* _Kutipan Bacaan_:
····················
Reporter: Shintia Rahma Islamiati | Editor: Ignatia Maria Sri Sayekti
KONTAN.CO.ID - JAKARTA. Kasus pailit PT Sejahtera Bintang Abadi Tekstile Tbk (SBAT) kembali memicu sorotan terhadap kinerja pemerintah, khususnya Kementerian Perindustrian (Kemenperin).
Direktur Eksekutif Korps Alumni Himpunan Mahasiswa Islam (KAHMI) Rayon Tekstil, Agus Riyanto, menilai pemerintah gagal membina industri tekstil dalam negeri karena terus membiarkan gelombang deindustrialisasi.
“Sudah sekitar tiga tahun pabrik tekstil berguguran, buruh terlunta-lunta, tapi oknum pejabatnya masih pesta bagi-bagi kuota impor,” kata Agus dalam keterangan yang diterima Kontan, Kamis (2/10/2025).
Agus menuding penyebab utama deindustrialisasi adalah banjir impor yang justru diatur melalui kuota impor di bawah kewenangan Kemenperin. Ia menekankan perlunya transparansi dalam distribusi kuota tersebut.
Baca Juga: IKA Tekstil Desak Pemerintah Bendung Banjir Impor untuk Selamatkan Industri TPT
“Berani nggak Kemenperin buka data, kuota impor mereka berikan kepada siapa saja, jumlahnya berapa banyak? Karena rahasia umum di kalangan tekstil, kuota besar hanya diberikan ke sekitar 20 perusahaan milik segelintir orang,” ujarnya.
KAHMI juga mempertanyakan konsistensi Kemenperin yang kerap berbicara mengenai perlindungan industri, namun dalam praktiknya menolak berbagai usulan pengenaan anti-dumping maupun safeguard.
····················
* _Kumpulan Catatan_:
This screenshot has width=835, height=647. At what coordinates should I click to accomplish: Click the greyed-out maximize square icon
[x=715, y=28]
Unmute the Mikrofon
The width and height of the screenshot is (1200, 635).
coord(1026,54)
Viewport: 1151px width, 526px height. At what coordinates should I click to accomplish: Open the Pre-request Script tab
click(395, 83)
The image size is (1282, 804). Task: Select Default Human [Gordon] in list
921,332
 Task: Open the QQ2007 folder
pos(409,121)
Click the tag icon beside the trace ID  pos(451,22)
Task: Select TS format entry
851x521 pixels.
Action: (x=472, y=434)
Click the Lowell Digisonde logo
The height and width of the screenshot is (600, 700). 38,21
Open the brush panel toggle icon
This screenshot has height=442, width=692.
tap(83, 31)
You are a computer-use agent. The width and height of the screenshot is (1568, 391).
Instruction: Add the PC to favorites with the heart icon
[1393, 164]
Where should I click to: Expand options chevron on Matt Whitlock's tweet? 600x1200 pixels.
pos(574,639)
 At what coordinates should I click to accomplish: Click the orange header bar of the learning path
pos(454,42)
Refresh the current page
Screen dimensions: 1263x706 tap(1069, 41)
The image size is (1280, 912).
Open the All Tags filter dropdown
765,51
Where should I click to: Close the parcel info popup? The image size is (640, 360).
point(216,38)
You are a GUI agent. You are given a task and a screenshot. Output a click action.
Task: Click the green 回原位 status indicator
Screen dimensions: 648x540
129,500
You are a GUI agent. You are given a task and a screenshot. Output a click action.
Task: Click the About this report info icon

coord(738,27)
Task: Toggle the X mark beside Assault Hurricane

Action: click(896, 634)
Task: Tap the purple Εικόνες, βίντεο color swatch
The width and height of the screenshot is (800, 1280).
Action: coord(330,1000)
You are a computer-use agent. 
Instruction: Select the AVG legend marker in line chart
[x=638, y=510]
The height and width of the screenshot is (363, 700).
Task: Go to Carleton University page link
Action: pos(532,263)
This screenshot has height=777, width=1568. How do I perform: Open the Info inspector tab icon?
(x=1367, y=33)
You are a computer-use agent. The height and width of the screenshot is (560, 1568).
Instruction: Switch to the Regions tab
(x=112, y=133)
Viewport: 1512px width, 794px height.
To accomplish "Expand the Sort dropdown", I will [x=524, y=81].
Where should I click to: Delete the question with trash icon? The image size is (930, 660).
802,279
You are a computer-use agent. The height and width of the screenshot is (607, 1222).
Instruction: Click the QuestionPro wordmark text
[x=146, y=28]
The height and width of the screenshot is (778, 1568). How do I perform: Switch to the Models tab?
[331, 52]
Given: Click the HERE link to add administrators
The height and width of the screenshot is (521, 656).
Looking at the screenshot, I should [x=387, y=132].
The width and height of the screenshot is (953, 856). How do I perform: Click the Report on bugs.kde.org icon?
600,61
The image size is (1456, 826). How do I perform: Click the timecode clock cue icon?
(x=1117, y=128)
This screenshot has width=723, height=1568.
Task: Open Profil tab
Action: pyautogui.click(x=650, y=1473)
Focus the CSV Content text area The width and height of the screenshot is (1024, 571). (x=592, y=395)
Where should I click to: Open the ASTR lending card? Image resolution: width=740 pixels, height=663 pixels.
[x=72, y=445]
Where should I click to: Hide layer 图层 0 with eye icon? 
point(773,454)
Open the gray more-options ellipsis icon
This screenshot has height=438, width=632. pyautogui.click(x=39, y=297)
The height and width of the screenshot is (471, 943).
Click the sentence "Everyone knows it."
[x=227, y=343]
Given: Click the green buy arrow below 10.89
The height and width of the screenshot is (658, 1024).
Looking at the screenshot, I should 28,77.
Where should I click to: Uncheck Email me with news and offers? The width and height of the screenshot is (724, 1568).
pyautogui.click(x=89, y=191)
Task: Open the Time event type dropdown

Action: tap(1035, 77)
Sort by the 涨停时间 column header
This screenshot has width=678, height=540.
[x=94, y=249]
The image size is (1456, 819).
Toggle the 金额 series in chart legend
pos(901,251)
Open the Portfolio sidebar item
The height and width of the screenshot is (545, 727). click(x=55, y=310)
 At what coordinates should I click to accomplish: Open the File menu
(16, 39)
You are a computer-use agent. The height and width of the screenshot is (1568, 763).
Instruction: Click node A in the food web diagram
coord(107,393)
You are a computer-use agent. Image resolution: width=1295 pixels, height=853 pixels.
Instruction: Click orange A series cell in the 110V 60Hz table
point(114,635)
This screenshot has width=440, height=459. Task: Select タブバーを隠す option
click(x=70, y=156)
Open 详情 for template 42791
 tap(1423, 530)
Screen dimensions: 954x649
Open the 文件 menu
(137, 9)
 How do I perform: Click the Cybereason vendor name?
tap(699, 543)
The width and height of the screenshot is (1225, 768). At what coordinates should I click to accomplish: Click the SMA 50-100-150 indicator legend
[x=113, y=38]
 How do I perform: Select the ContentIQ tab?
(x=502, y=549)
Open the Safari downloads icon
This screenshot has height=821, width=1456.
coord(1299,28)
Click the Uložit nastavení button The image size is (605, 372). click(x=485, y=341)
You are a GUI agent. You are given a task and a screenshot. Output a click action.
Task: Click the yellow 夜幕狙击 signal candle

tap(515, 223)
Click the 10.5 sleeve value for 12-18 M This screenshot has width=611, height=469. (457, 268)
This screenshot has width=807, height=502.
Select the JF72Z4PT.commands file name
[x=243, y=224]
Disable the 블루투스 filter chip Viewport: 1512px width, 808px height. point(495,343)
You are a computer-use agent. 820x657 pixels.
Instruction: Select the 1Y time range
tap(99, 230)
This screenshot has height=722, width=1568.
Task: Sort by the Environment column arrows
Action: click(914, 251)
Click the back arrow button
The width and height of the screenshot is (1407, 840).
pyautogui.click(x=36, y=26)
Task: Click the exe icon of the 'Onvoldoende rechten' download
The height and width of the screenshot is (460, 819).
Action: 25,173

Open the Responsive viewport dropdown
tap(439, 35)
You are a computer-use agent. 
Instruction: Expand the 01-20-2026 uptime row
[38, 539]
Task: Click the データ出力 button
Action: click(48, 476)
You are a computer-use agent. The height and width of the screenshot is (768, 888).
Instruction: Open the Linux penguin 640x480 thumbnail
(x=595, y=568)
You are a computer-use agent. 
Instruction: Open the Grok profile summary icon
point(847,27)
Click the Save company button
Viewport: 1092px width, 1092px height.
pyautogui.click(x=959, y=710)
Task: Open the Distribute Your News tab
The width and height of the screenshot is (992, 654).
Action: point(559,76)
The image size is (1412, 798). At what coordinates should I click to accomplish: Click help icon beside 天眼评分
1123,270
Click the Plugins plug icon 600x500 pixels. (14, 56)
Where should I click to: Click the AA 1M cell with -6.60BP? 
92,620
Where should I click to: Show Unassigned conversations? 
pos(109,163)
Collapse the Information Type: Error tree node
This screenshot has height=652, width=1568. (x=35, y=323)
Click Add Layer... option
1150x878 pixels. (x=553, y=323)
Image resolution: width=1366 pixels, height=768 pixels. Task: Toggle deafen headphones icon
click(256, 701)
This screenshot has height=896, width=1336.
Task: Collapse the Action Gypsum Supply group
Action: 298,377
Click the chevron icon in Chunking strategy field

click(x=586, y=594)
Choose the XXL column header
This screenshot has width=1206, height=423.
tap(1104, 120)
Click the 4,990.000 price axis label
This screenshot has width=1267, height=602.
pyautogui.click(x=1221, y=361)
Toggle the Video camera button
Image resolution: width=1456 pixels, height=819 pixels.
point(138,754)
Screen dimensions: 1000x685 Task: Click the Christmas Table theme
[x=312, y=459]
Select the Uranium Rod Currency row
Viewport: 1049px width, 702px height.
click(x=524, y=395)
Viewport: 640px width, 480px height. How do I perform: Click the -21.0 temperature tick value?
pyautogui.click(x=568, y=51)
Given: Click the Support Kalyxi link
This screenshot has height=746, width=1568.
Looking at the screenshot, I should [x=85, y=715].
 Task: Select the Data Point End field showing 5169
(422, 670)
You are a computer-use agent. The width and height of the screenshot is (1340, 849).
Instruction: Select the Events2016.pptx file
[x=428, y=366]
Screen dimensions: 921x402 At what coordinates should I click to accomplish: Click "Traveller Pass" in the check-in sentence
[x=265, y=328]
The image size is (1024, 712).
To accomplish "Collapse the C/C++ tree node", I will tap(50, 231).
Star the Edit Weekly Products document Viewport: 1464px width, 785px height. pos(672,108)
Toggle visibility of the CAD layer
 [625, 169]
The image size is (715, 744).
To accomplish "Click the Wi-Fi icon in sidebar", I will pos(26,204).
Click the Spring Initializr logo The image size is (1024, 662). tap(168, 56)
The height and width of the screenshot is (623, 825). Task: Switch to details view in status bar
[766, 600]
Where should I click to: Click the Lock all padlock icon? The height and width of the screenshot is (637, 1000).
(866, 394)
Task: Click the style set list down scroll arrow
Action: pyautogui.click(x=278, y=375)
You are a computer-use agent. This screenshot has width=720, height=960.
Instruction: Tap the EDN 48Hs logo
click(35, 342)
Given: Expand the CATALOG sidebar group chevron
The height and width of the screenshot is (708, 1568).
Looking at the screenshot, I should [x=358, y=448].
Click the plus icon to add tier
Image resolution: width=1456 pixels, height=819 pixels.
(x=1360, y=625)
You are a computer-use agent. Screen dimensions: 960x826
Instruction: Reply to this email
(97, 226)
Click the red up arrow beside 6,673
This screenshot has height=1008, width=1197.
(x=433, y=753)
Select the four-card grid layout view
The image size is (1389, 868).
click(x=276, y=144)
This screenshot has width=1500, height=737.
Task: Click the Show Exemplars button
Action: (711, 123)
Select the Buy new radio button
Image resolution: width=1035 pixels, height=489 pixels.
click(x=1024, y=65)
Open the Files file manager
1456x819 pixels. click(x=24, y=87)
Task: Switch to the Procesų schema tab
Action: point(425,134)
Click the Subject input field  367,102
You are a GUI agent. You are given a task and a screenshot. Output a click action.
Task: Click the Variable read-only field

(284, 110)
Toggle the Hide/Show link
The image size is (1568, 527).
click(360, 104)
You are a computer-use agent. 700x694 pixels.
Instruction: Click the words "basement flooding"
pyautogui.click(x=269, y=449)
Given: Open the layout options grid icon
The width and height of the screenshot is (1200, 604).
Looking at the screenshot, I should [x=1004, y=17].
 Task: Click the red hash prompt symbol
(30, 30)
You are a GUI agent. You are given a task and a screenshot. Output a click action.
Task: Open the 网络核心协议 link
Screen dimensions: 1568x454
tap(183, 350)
····················
* _Bagian Latihan_:
**A)** Menurut berita tentang pailitnya SBAT, siapa Direktur Eksekutif KAHMI Rayon Tekstil?
**B)** Ubah bagian berita tentang pailitnya SBAT yang dibuka dengan kata-kata berisi "Direktur Eksekutif Korps" dan ditutup dengan "membiarkan gelombang deindustrialisasi.", lalu ganti "industri tekstil" dengan "industri garmen".
Kumpulan catatan di atas tidak dipakai dalam latihan ini.

* _Hasil Berurutan_:
**A)** Agus Riyanto

**B)**
Direktur Eksekutif Korps Alumni Himpunan Mahasiswa Islam (KAHMI) Rayon Tekstil, Agus Riyanto, menilai pemerintah gagal membina industri garmen dalam negeri karena terus membiarkan gelombang deindustrialisasi.